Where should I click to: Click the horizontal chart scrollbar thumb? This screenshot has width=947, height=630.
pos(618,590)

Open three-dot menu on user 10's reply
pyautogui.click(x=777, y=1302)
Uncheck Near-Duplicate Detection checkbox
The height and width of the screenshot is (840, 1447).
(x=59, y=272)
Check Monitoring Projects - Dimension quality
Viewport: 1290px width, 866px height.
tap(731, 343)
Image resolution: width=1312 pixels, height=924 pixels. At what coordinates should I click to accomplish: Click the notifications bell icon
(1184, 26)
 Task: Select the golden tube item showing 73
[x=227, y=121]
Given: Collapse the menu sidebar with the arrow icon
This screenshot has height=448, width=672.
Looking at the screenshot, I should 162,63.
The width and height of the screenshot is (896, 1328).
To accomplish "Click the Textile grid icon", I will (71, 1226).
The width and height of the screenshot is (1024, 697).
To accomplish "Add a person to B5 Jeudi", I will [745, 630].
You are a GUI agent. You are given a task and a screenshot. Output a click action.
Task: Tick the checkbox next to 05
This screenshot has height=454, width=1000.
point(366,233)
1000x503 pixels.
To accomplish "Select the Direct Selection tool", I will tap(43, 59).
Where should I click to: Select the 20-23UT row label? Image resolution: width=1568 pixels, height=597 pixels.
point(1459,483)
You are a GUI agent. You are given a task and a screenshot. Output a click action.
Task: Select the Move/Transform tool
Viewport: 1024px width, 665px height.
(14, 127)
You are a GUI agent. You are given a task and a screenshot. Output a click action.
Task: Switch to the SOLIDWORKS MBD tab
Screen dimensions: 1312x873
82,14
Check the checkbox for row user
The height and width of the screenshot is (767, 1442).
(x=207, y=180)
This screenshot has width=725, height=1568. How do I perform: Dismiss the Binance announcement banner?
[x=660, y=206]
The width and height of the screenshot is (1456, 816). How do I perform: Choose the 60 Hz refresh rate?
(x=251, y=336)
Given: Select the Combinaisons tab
-----
Problem — Rewrite the stretch from the start of the material through the line containing "will (71, 1226)." as a numbered list, skipping any blank lines.

Result below —
1. Where should I click to: Click the horizontal chart scrollbar thumb? This screenshot has width=947, height=630.
2. pos(618,590)
3. Open three-dot menu on user 10's reply
4. pyautogui.click(x=777, y=1302)
5. Uncheck Near-Duplicate Detection checkbox
6. The height and width of the screenshot is (840, 1447).
7. (x=59, y=272)
8. Check Monitoring Projects - Dimension quality
9. Viewport: 1290px width, 866px height.
10. tap(731, 343)
11. Image resolution: width=1312 pixels, height=924 pixels. At what coordinates should I click to accomplish: Click the notifications bell icon
12. (1184, 26)
13.  Task: Select the golden tube item showing 73
14. [x=227, y=121]
15. Given: Collapse the menu sidebar with the arrow icon
16. This screenshot has height=448, width=672.
17. Looking at the screenshot, I should 162,63.
18. The width and height of the screenshot is (896, 1328).
19. To accomplish "Click the Textile grid icon", I will (71, 1226).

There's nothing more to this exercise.